Exploring Why Pharma Hesitates to Embrace Drug-Delivery Methodologies
Drug-delivery technologies typically aim to improve pharmacologic and therapeutic properties of already approved drugs, but pharmaceutical companies are sometimes hesitant to acquire, develop, or invest in them. The “Drug Delivery Methodologies and Strategies Panel” at last week’s OIS Drug Delivery Innovation Showcase explored the reasons why.
“These technologies offer relatively obvious ways of attacking high unmet needs like treatment burden reduction or creating life-cycle management solutions for existing products,” said panel moderator Sharon Bakalash, MD, PhD, CBA, founder and CEO of SB Strategic Development Consultants. She asked the panel to discuss why.
Hurdles to Drug Delivery Platforms
Developing drugs requires different skills than developing mechanical devices, said Joshua Horvath, PhD, director, device and packaging development, Genentech. “If you look at my group within Genentech, our entire department is probably 70% mechanical engineering, and that’s not the majority of Genentech as a whole,” he said. “So we don’t always have all those capabilities in a pharma company.”
He noted that in ophthalmology, many drug-delivery technologies have failed. “We don’t really have the manpower to invest, going through an endless list of ideas trying to figure out which ones will be successful,” Dr. Horvath said.
Proof of concept, preferably an advanced one, is key for a drug-delivery platform, said Casey C. Kopczynski, PhD, chief scientific officer and co-founder, Aerie Pharmaceuticals. The concept should demonstrate the power of the technology, he continued. It should be clinic-ready and preferably have clinical data supporting it.
“Platform technologies in general are more challenging to value, because you are trying to agree with a potential partner on what the future value is of products that perhaps have not even been contemplated yet,” added Dr. Kopczynski.
Jim Cunningham, executive director of drug delivery and pharmaceutical development, Allergan/AbbVie, pointed out that many pharmaceutical companies tend to emphasize innovation around a newly discovered molecular entity.
Key Interests
Noting Aerie’s programs in retinal disease, Dr. Kopczynski stated, “We think there is a real opportunity to bring more small-molecule chemistry into the back of the eye.” Such a small-molecule sustained-release system, providing a duration of effect of four to six months, would create opportunities for multiple retinal disease therapies, he added.
Reza Haque, MD, PhD, SVP and global head of the ophthalmic innovation center at Santen, said injections to the back of the eye are too frequent and create a great deal of burden for patients and doctors. “If you could extend it to six months or more, it would be much better for all parties,” he said. For the front of the eye, Santen is looking at dry eye disease and allergy, and antibiotics. There should be a delivery method to replace eye drops that need to be taken throughout the day, he said.
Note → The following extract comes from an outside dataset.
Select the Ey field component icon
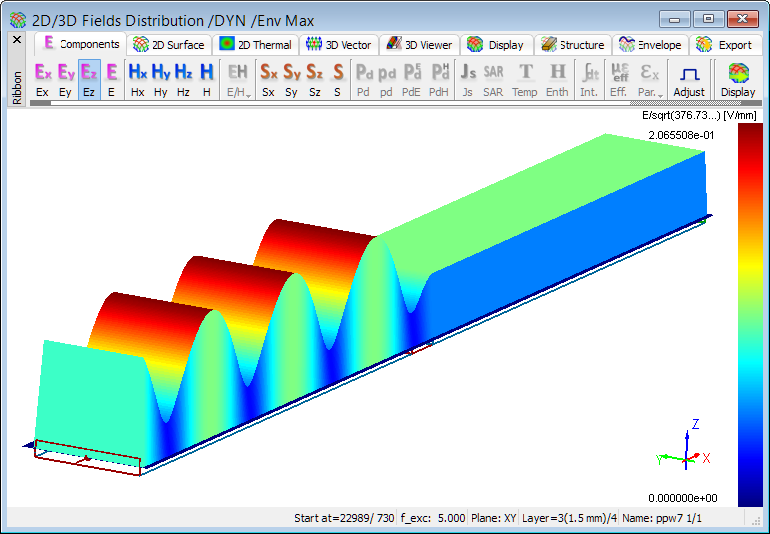 [66, 78]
Dr. Horvath of Genentech said a need for improved delivery to the back of the eye exists, and that the Port Delivery System with ranibizumab implant is a technology that could be applied to similar molecules. He noted that Genentech’s direction is localized, targeted delivery, whether in the front or back of the eye. “I see things like gene therapy that are going to require specific local delivery,” he added.
Platforms for New Products
Dr. Bakalash asked the participants if they would consider investing in a drug-delivery platform that doesn’t take on an existing product, and if so what the parameters would be.
Dr. Horvath of Aerie responded, “The answer is yes, if you can see a match with a future portfolio,” and added, “We’re always trying to predict the future.”
Dr. Kopczynski said Aerie is open to technologies that would be focused on something other than the drugs they are developing. “You have to be willing, and even eager, to seek out other people’s ideas,” he said.
Cunningham said Allergan is willing to adapt and build capability to enable new opportunities, and Dr. Haque said Santen is very open to new technologies.
Holy Grail
“No moving parts” are what Dr. Horvath wants most in a drug-delivery platform. “If it can be somewhat independent of the drug molecule and doesn’t require a complex chemical process to integrate the drug with the delivery technology, that’s certainly going to be easier to leverage across different molecules,” he said.
There can’t be a single holy grail delivery developed for the front and back of the eye, said Dr. Kopczynski, because the technology typically begins by targeting a particular tissue, and that leads to variations in how the technology works. “The less complex the better,” he explained, “but you also have to learn to accept some need for collecting empirical data for exactly what you’re interested in.”
Topical delivery of back-of-the-eye agents is another holy grail possibility, Allergan’s Cunningham pointed out, acknowledging the concept faces tremendous challenges.
Dr. Haque noted that Santen is working on that challenge, but that while some drug reaches the back of the eye, the concentration isn’t adequate.